HeapThaumaturgist
First Post
mcrow said:sure the basic premis fits. There have always been people who are stronger &/or faster than the average person. The problem is they are to broad. All character types that are "strong" go here, all that are agile go under "fast", that just doesn't jive for me. Not to mention the "strong" class just sucks anyway. Talent trees, I don't like either.
Though the whole point is to dip a little here and there. You're not supposed to say: "This guy is strong, so he's a Strong hero."
Maybe he has a Strength of 16 and a Wisdom of 10 ... but if he's an investigative type, he's probably best served with Dedicated, and some Strong if the abilities there suit the concept. In many ways, the Base Classes can also serve to COVER weaknesses, instead of just highlight strengths. I've seen alot of characters that would be described as "strong" instead end up with levels in "Tough", because the strength they're thinking of might be physical resilience.
A Smart character might not have a huge Intelligence score. Maybe you needed some skill points and a flair for languages to go with that debonair and Charismatic spy.
The classes aren't really about the CHARACTER'S ability scores, but their own abilities. They highlight the score they're related to, but really they're a methodology for gathering class abilities together to fit the concept. It's a "Choose Your Own Adventure" of class design.
IMHO, it's about twice as good a system as an archetypal system could ever even HOPE to be, and about seventy-thousand times as good as a point-buy system can manage.

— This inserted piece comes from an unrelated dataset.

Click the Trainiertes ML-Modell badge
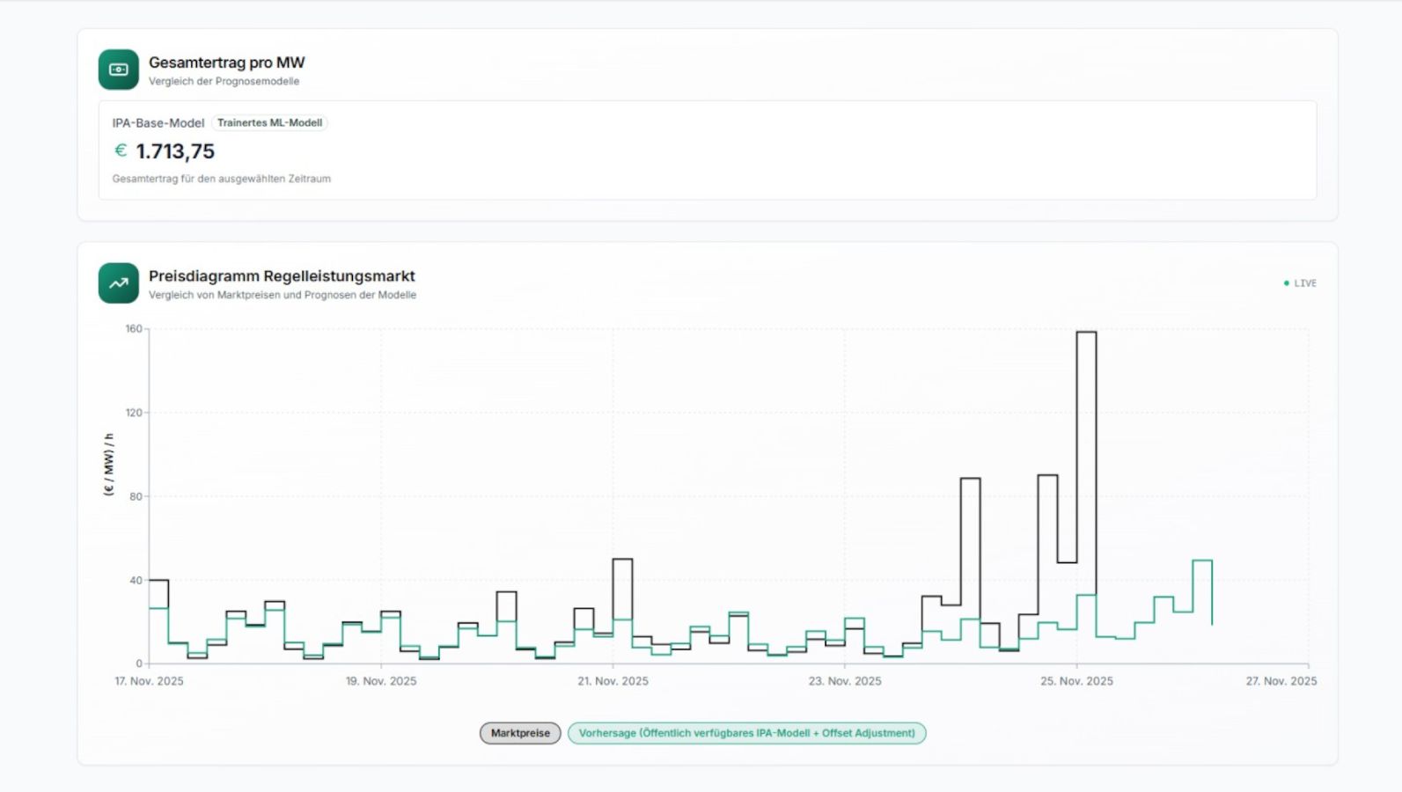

Honestly, at this point I get depressed every time I end up playing D&D or any other archetypal system, because I'd rather work with the d20M/GT model.
And I have an irrational and unholy loathing for point-buy systems.

One reason I reject SC2.0 out of hand. The classes are great for a spy game, but if I've got to redesign them every time the genre changes a few degrees to the left or right I'm going to be busy all week ... why not system that's largely genre-independant.